I have 3 dataframes (df1, df2, df3) i want to merge these dataframe based on a column and add two new columns. one column should say which dataframes are matching, second how many of them matched.
# df1
data = {'ID': ["M1", "M2", "M3", "M4"],
'Movie': ["Top gun", "Thor", "Batman", "MadMax"],
'Actor' : ["Tom", "Chris", "Bale", "Tom"],
'type': ["Action", "SciFi", "Comic", "SciFi"]}
df1 = pd.DataFrame(data)
# df2
data = {'ID': ["M1", "M2", "M3"],
'highlight': ["Flight school", "Love and thunder", "I am Batman"]}
df2 = pd.DataFrame(data)
# df3
data = {'ID': ["M2", "M3"],
'no of parts': [3, 3],
'co-star' : ["portman", "neeson"],
'award': ["yes", "yes"]}
df3 = pd.DataFrame(data)
Expected output will be
The match and no of match are the new column
Thank you for your time
Any help would be much appreciated
You can merge your three dataframes on ID, then use the indicator parameter to merge to determine which dataframes had valid data, using this info to generate the match column. You can then count the number of | characters in match to determine the No of match column:
import pandas as pd
data = {'ID': ["M1", "M2", "M3", "M4"], 'Movie': ["Top gun", "Thor", "Batman", "MadMax"], 'Actor' : ["Tom", "Chris", "Bale", "Tom"], 'type': ["Action", "SciFi", "Comic", "SciFi"]}
df1 = pd.DataFrame(data)
data = {'ID': ["M1", "M2", "M3"], 'highlight': ["Flight school", "Love and thunder", "I am Batman"]}
df2 = pd.DataFrame(data)
data = {'ID': ["M2", "M3"], 'no of parts': [3, 3], 'co-star' : ["portman", "neeson"], 'award': ["yes", "yes"]}
df3 = pd.DataFrame(data)
df = df1.merge(df2, on='ID', how='left', indicator='df1df2').merge(df3, on='ID', how='left',indicator='df3')
df['match'] = df['df1df2'].map({'both':'df1|df2', 'left_only':'df1'})+df['df3'].map({'both':'|df3', 'left_only':''})
df['No of match'] = df['match'].str.count('\|')+1
df = df.drop(['df1df2', 'df3'], axis=1)
Output:
ID Movie Actor type highlight no of parts co-star award match No of match
0 M1 Top gun Tom Action Flight school NaN NaN NaN df1|df2 2
1 M2 Thor Chris SciFi Love and thunder 3.0 portman yes df1|df2|df3 3
2 M3 Batman Bale Comic I am Batman 3.0 neeson yes df1|df2|df3 3
3 M4 MadMax Tom SciFi NaN NaN NaN NaN df1 1
You can use pandas.concat on a list of the input DafaFrames. This will work on any number of input DataFrames (not just 3):
# dataframes will be later named in order: 1->2->3
# you can easily tweak this solution to use a dictionary
# and custom names if desired
dfs = [df1, df2, df3]
out = (pd
.concat([d.set_index('ID').assign(ID=f'df{i}')
for i,d in enumerate(dfs, start=1)], axis=1)

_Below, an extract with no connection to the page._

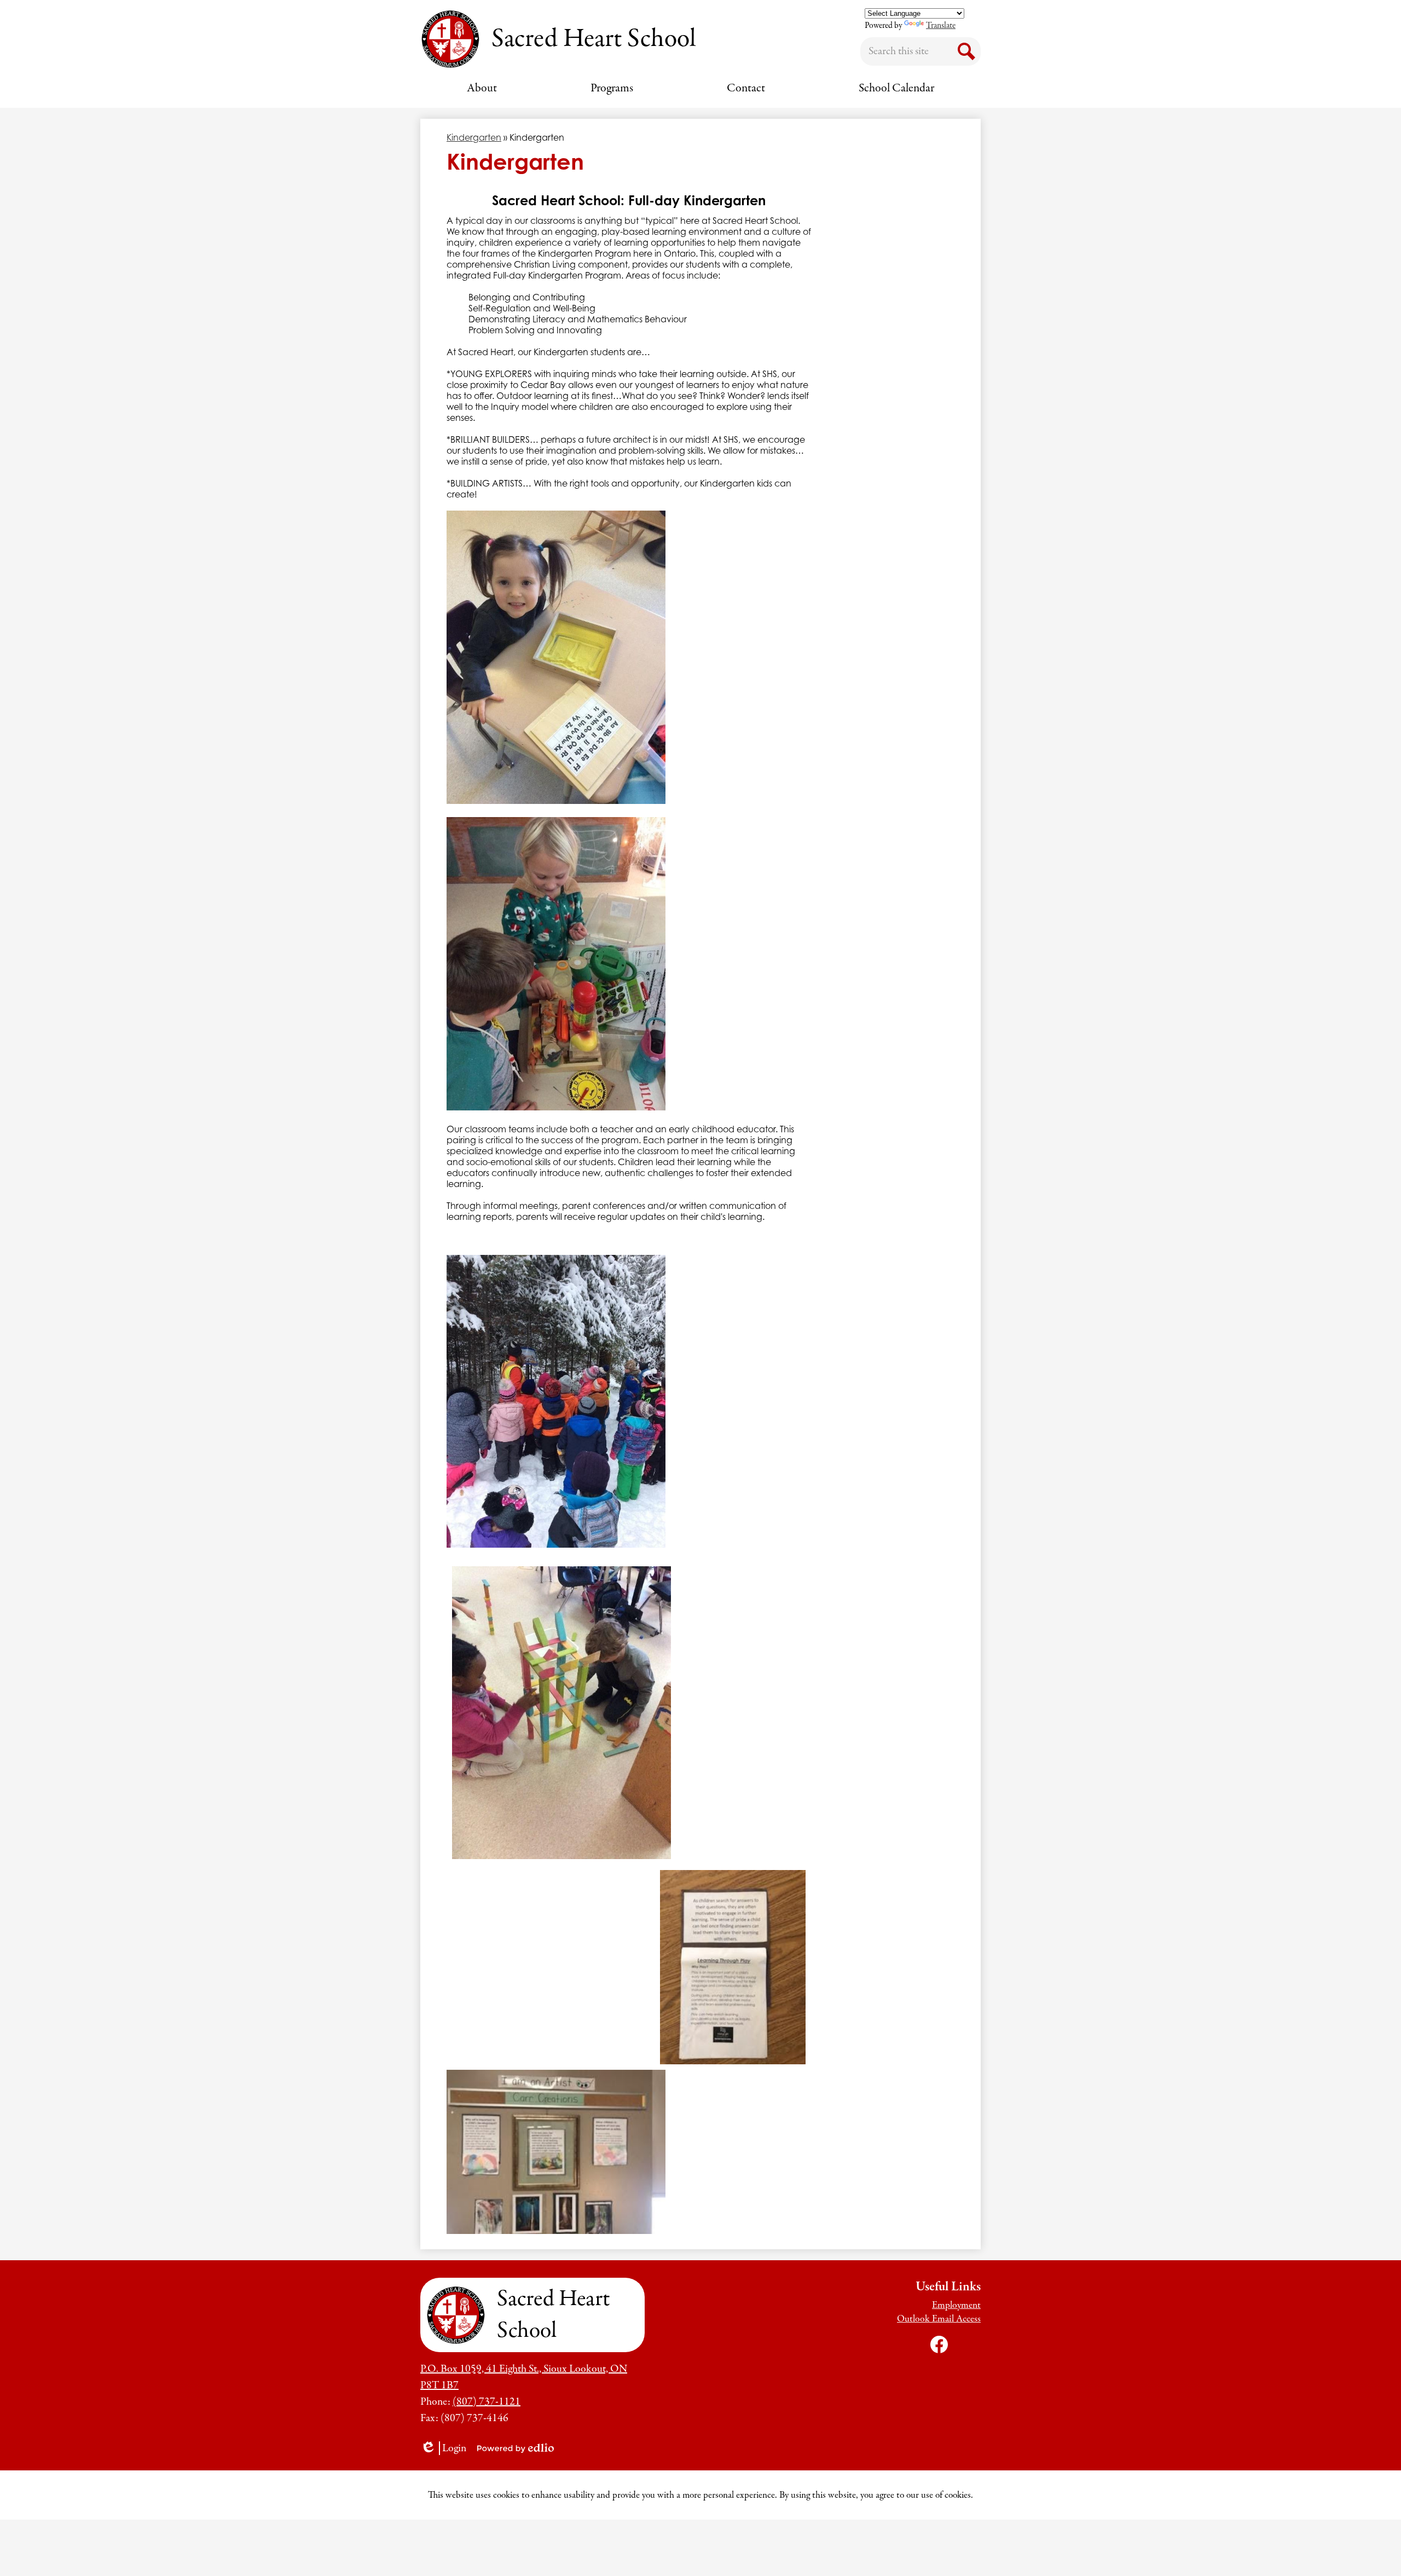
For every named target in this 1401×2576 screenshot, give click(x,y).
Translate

.assign(**{'match': lambda d: d[['ID']].agg(lambda x: '|'.join(x.dropna()),
axis=1),
'No of matches': lambda d: d[['ID']].notna().sum(axis=1)
})
.drop('ID', axis=1).reset_index()
)
NB. this approach uses a temporary ID column, make sure it is not present in any of the input DataFrame's column. You can chose another name for safety if needed.
output:
ID Movie Actor type highlight no of parts co-star award match No of matches
0 M1 Top gun Tom Action Flight school NaN NaN NaN df1|df2 2
1 M2 Thor Chris SciFi Love and thunder 3.0 portman yes df1|df2|df3 3
2 M3 Batman Bale Comic I am Batman 3.0 neeson yes df1|df2|df3 3
3 M4 MadMax Tom SciFi NaN NaN NaN NaN df1 1
Use DataFrame.merge with left join and indicator parameters for see matched DataFrames, then use DataFrame.pop for remove column with processing by Series.map for dictionaries, append df3 column with mapping another dictionary and last count | by Series.str.count:
df = (df1.merge(df2, on='ID', how='left', indicator='df2')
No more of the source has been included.